- [GOAL OF THE EXERCISE]
Output the lines below as a Markdown table with two columns, Number and Line, and skip any blank lines.
## Start EXTRACTED INFORMATION
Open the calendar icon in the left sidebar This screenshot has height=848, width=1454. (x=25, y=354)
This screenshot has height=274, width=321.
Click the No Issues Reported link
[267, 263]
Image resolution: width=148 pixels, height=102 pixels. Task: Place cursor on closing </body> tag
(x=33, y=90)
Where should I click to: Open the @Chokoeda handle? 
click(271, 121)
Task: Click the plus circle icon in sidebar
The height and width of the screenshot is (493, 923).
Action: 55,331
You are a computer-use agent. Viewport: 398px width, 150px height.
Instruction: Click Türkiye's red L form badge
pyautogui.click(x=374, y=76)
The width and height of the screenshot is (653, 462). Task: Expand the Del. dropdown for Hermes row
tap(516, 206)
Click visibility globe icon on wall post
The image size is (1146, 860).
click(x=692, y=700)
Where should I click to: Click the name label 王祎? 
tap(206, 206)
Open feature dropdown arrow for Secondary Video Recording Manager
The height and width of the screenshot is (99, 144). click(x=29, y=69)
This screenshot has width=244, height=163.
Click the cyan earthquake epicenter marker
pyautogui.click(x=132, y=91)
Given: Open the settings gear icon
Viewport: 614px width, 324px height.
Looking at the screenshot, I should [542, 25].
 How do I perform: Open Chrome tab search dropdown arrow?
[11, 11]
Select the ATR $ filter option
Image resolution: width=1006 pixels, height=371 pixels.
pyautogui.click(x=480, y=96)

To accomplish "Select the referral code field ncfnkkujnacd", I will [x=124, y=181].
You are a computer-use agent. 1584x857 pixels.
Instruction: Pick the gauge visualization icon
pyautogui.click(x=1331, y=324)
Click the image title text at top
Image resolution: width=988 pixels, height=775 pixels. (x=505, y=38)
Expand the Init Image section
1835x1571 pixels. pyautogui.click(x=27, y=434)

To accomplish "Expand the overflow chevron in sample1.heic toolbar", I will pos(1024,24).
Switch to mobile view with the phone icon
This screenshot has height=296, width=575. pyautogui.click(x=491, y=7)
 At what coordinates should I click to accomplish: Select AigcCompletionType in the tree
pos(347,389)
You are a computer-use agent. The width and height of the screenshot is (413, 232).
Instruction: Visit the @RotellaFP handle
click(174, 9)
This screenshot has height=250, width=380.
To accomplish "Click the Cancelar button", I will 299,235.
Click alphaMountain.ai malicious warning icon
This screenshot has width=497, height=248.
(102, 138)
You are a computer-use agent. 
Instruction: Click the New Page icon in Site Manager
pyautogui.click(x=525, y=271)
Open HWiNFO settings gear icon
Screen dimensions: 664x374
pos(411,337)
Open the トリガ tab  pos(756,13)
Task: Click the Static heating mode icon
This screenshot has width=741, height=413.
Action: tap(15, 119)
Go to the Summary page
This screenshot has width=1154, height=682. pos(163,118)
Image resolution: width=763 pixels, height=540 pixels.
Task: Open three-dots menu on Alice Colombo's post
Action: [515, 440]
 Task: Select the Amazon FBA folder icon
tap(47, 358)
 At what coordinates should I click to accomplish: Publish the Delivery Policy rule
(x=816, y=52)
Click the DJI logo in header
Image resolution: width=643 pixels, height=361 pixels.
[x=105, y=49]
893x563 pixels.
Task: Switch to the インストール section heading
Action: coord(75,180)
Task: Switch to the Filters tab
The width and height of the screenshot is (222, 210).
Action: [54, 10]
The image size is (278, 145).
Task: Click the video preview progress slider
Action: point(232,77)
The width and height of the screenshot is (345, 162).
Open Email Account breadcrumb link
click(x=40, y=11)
## End EXTRACTED INFORMATION
- [RESPONSE TO THIS TASK]
| Number | Line |
|---|---|
| 1 | Open the calendar icon in the left sidebar This screenshot has height=848, width=1454. (x=25, y=354) |
| 2 | This screenshot has height=274, width=321. |
| 3 | Click the No Issues Reported link |
| 4 | [267, 263] |
| 5 | Image resolution: width=148 pixels, height=102 pixels. Task: Place cursor on closing </body> tag |
| 6 | (x=33, y=90) |
| 7 | Where should I click to: Open the @Chokoeda handle?  |
| 8 | click(271, 121) |
| 9 | Task: Click the plus circle icon in sidebar |
| 10 | The height and width of the screenshot is (493, 923). |
| 11 | Action: 55,331 |
| 12 | You are a computer-use agent. Viewport: 398px width, 150px height. |
| 13 | Instruction: Click Türkiye's red L form badge |
| 14 | pyautogui.click(x=374, y=76) |
| 15 | The width and height of the screenshot is (653, 462). Task: Expand the Del. dropdown for Hermes row |
| 16 | tap(516, 206) |
| 17 | Click visibility globe icon on wall post |
| 18 | The image size is (1146, 860). |
| 19 | click(x=692, y=700) |
| 20 | Where should I click to: Click the name label 王祎?  |
| 21 | tap(206, 206) |
| 22 | Open feature dropdown arrow for Secondary Video Recording Manager |
| 23 | The height and width of the screenshot is (99, 144). click(x=29, y=69) |
| 24 | This screenshot has width=244, height=163. |
| 25 | Click the cyan earthquake epicenter marker |
| 26 | pyautogui.click(x=132, y=91) |
| 27 | Given: Open the settings gear icon |
| 28 | Viewport: 614px width, 324px height. |
| 29 | Looking at the screenshot, I should [542, 25]. |
| 30 |  How do I perform: Open Chrome tab search dropdown arrow? |
| 31 | [11, 11] |
| 32 | Select the ATR $ filter option |
| 33 | Image resolution: width=1006 pixels, height=371 pixels. |
| 34 | pyautogui.click(x=480, y=96) |
| 35 | To accomplish "Select the referral code field ncfnkkujnacd", I will [x=124, y=181]. |
| 36 | You are a computer-use agent. 1584x857 pixels. |
| 37 | Instruction: Pick the gauge visualization icon |
| 38 | pyautogui.click(x=1331, y=324) |
| 39 | Click the image title text at top |
| 40 | Image resolution: width=988 pixels, height=775 pixels. (x=505, y=38) |
| 41 | Expand the Init Image section |
| 42 | 1835x1571 pixels. pyautogui.click(x=27, y=434) |
| 43 | To accomplish "Expand the overflow chevron in sample1.heic toolbar", I will pos(1024,24). |
| 44 | Switch to mobile view with the phone icon |
| 45 | This screenshot has height=296, width=575. pyautogui.click(x=491, y=7) |
| 46 |  At what coordinates should I click to accomplish: Select AigcCompletionType in the tree |
| 47 | pos(347,389) |
| 48 | You are a computer-use agent. The width and height of the screenshot is (413, 232). |
| 49 | Instruction: Visit the @RotellaFP handle |
| 50 | click(174, 9) |
| 51 | This screenshot has height=250, width=380. |
| 52 | To accomplish "Click the Cancelar button", I will 299,235. |
| 53 | Click alphaMountain.ai malicious warning icon |
| 54 | This screenshot has width=497, height=248. |
| 55 | (102, 138) |
| 56 | You are a computer-use agent.  |
| 57 | Instruction: Click the New Page icon in Site Manager |
| 58 | pyautogui.click(x=525, y=271) |
| 59 | Open HWiNFO settings gear icon |
| 60 | Screen dimensions: 664x374 |
| 61 | pos(411,337) |
| 62 | Open the トリガ tab  pos(756,13) |
| 63 | Task: Click the Static heating mode icon |
| 64 | This screenshot has width=741, height=413. |
| 65 | Action: tap(15, 119) |
| 66 | Go to the Summary page |
| 67 | This screenshot has width=1154, height=682. pos(163,118) |
| 68 | Image resolution: width=763 pixels, height=540 pixels. |
| 69 | Task: Open three-dots menu on Alice Colombo's post |
| 70 | Action: [515, 440] |
| 71 |  Task: Select the Amazon FBA folder icon |
| 72 | tap(47, 358) |
| 73 |  At what coordinates should I click to accomplish: Publish the Delivery Policy rule |
| 74 | (x=816, y=52) |
| 75 | Click the DJI logo in header |
| 76 | Image resolution: width=643 pixels, height=361 pixels. |
| 77 | [x=105, y=49] |
| 78 | 893x563 pixels. |
| 79 | Task: Switch to the インストール section heading |
| 80 | Action: coord(75,180) |
| 81 | Task: Switch to the Filters tab |
| 82 | The width and height of the screenshot is (222, 210). |
| 83 | Action: [54, 10] |
| 84 | The image size is (278, 145). |
| 85 | Task: Click the video preview progress slider |
| 86 | Action: point(232,77) |
| 87 | The width and height of the screenshot is (345, 162). |
| 88 | Open Email Account breadcrumb link |
| 89 | click(x=40, y=11) |